If you run into any issue where the config status is stuck in “configuring” state, one of the first things to check is the wcpsvc logs on the vCenter appliance here:
/var/log/vmware/wcp/wcpsvc.log
Interestingly I ran into an issue where the logs were complaining about authorization. You probably will see the following events in a loop:
2021-05-30T11:48:11.077Z error wcp [kubelifecycle/spherelet.go:923] [opID=domain-c8-host-28] **Failed to get Kubernetes cluster node list: Unauthorized**
2021-05-30T11:48:11.078Z error wcp [kubelifecycle/node\_controller.go:1059] [opID=domain-c8-host-28] Intent nodeReadyIntent, step scanNodeForReadyState for cluster domain-c8 node host-28 returned error Unauthorized
2021-05-30T11:48:11.078Z debug wcp [kubelifecycle/node\_controller.go:911] [opID=domain-c8-host-28] For node host-28, setting configStatus from ERROR to ERROR
2021-05-30T11:48:11.078Z debug wcp [kubelifecycle/node\_controller.go:912] [opID=domain-c8-host-28] For node host-28, setting configStatusMessages from ([]namespace\_management.ClustersMessage)[{Severity:(namespace\_management.ClustersMessageSeverityEnum)ERROR Details:(\*std.LocalizableMessage){Id:(string)vcenter.wcp.systemerror DefaultMessage:(string)A general system error occurred. Args Params:(map[string]std.LocalizationParam)<nil> Localized:(\*string)<nil>}}] to ([]namespace\_management.ClustersMessage)[{Severity:(namespace\_management.ClustersMessageSeverityEnum)ERROR Details:(\*std.LocalizableMessage){Id:(string)vcenter.wcp.systemerror DefaultMessage:(string)**A general system error occurred. Args:([]string)[Unauthorized]** Params:(map[string]std.LocalizationParam)<nil>}}]

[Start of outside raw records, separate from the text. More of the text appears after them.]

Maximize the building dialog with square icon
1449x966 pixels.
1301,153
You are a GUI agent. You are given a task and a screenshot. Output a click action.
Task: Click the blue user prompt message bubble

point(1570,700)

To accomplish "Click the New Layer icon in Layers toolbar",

2021-05-30T11:48:11.078Z error wcp [kubelifecycle/node\_controller.go:422] [opID=domain-c8-host-28] Failed to realize node {nodeID:host-28 clusterID:domain-c8} state. **Err Unauthorized**. Will retry.

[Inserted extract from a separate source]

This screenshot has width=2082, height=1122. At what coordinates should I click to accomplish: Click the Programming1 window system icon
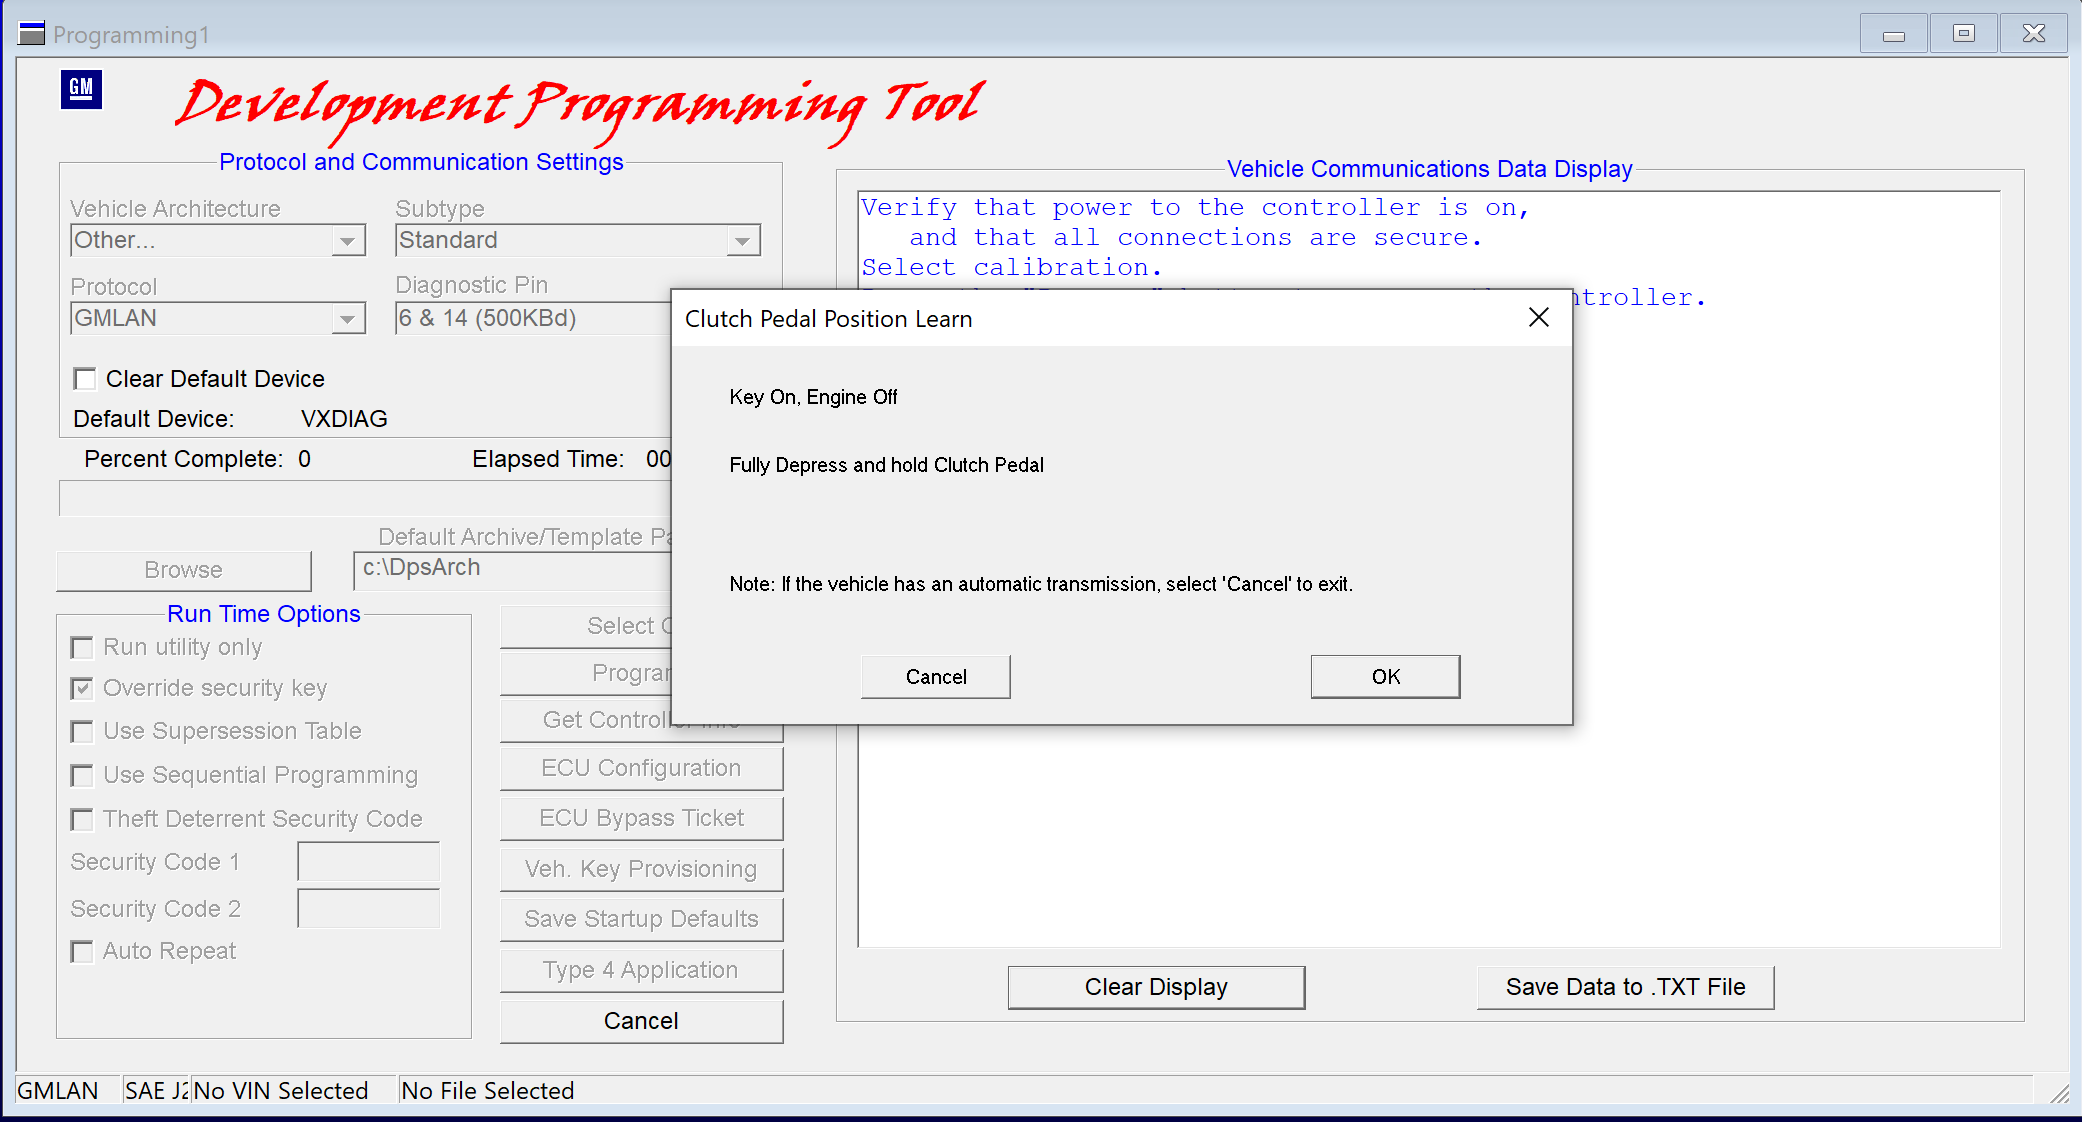click(x=31, y=34)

Turns out the authorization errors were due to the kube-apiserver not being able to resolve the vCenter’s fqdn for SSO. As SSO fails, we will see “Unauthorized” events in the logs.
There are two DNS entries that you configure when enabling workload management.

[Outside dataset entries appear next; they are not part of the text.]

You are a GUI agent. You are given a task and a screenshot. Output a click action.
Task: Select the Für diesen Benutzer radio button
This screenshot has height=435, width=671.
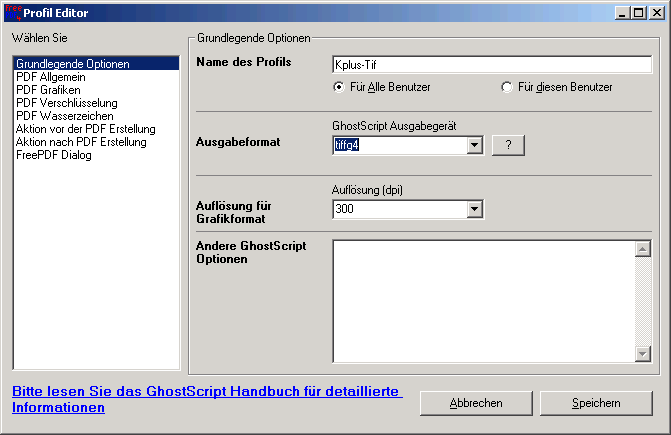click(507, 88)
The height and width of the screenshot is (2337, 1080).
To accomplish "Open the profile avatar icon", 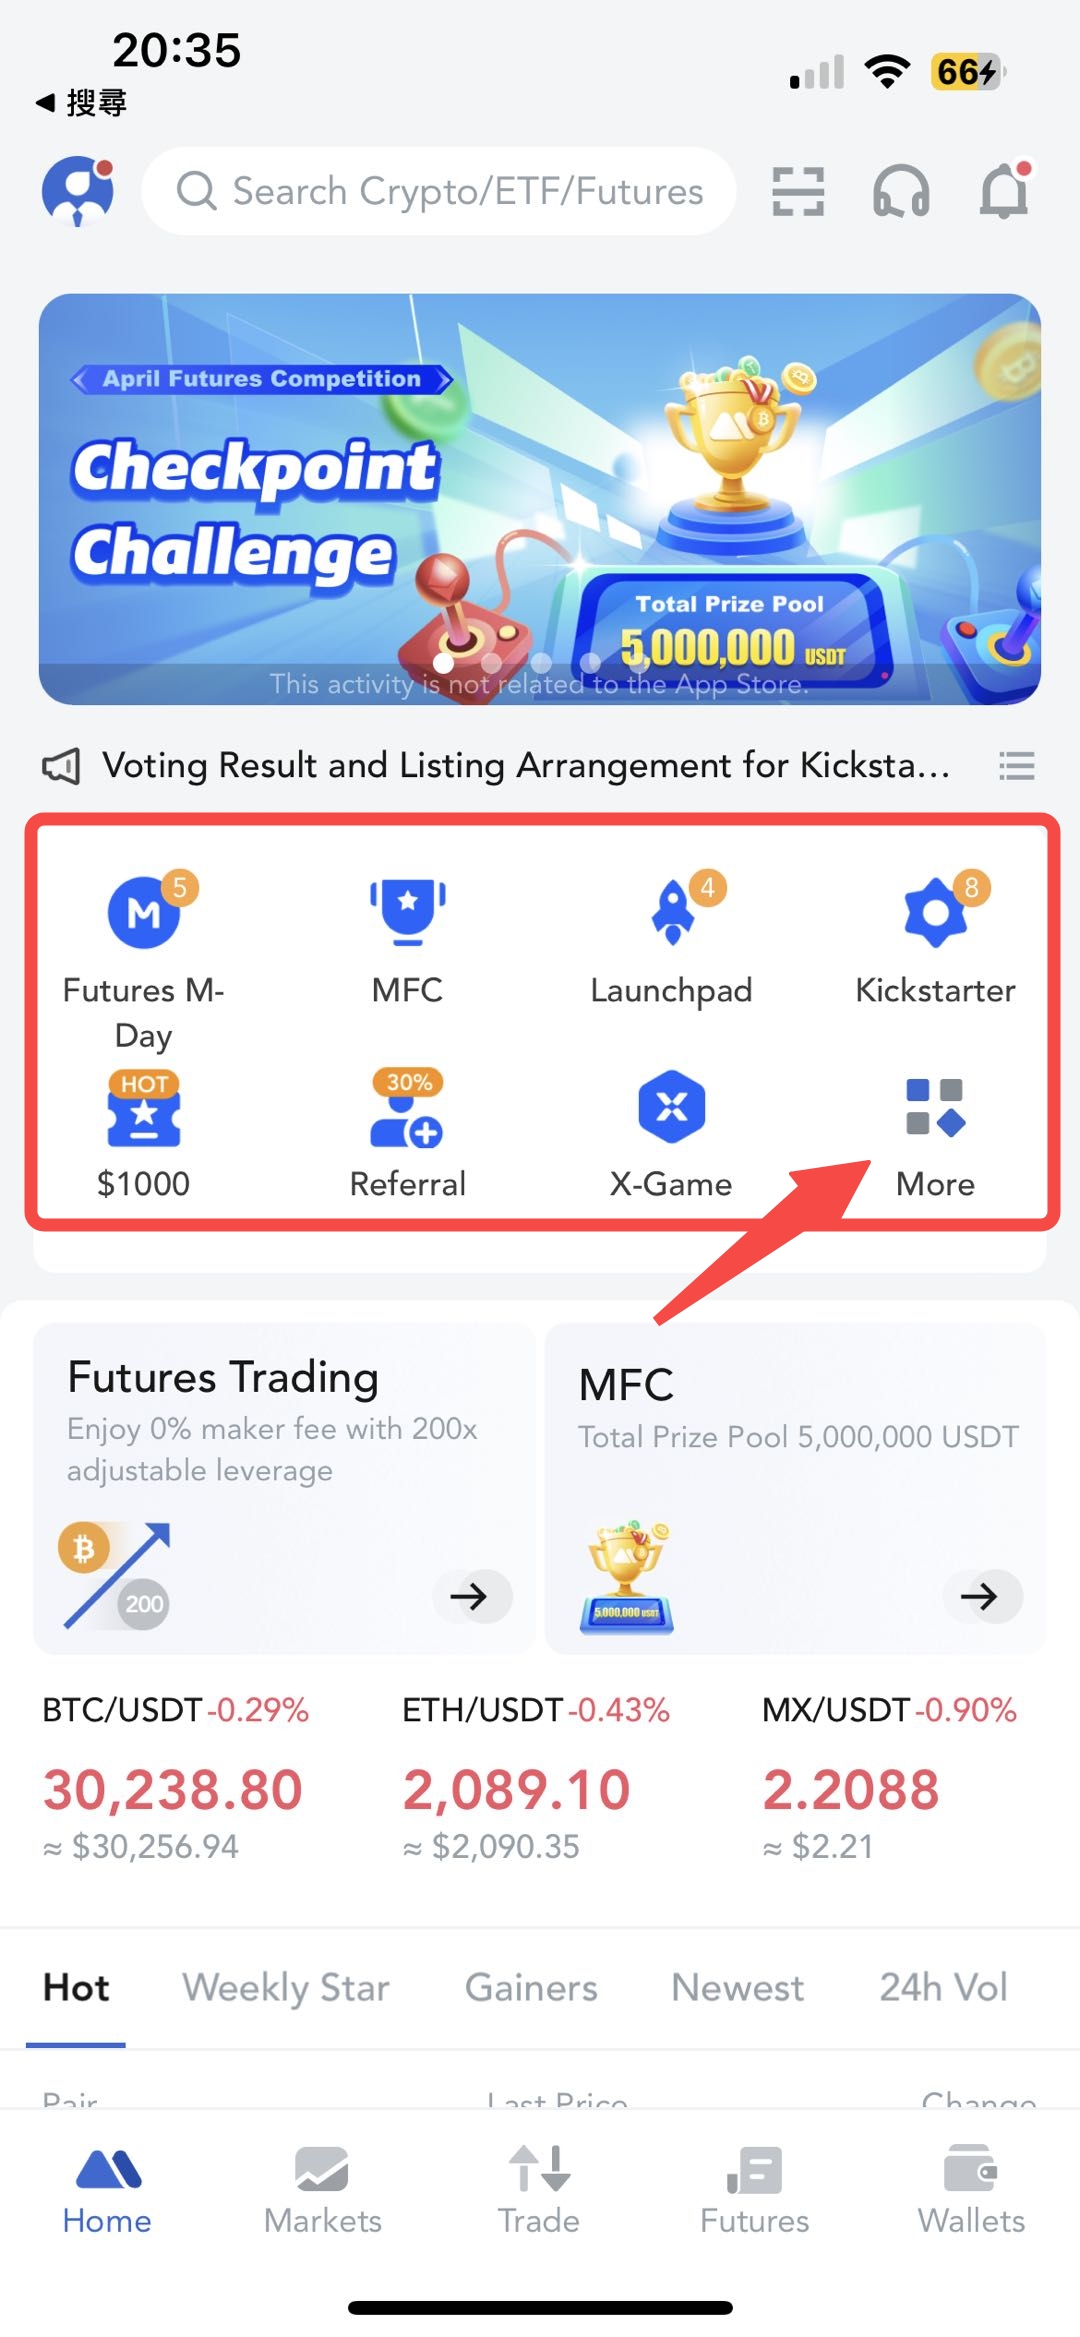I will 78,190.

- Management Network DNS Server
- Workload network DNS server.
I had the same DNS server for both management and workload networks in my lab environment. I had some configuration issues with my T0 edge that did not allow the workload network to reach the DNS server on the management network.
After resolving the configuration issues on the edge, i was able to enable workload management.
How do you know if the workload network is unable to reach the DNS Server?
- Login to NSX-T.
- Go to"Plan and Troubleshoot" -> “Traceflow”
- Under Source, use the following settings:
Type: Port/Interface
Attachment: Virtual Interface (VIF)
Port: “vnetif- vif-cim-XXXX” - Under Destination, use the following settings:
Type: IP-Mac
Layer: Layer 3
IP Address: (Type in the DNS Servers IP address) - In overarching panel between source and destination, use the following settings
IP Address: IPv4
Traffic Type: Unicast
Protocol Type: ICMP - Click Trace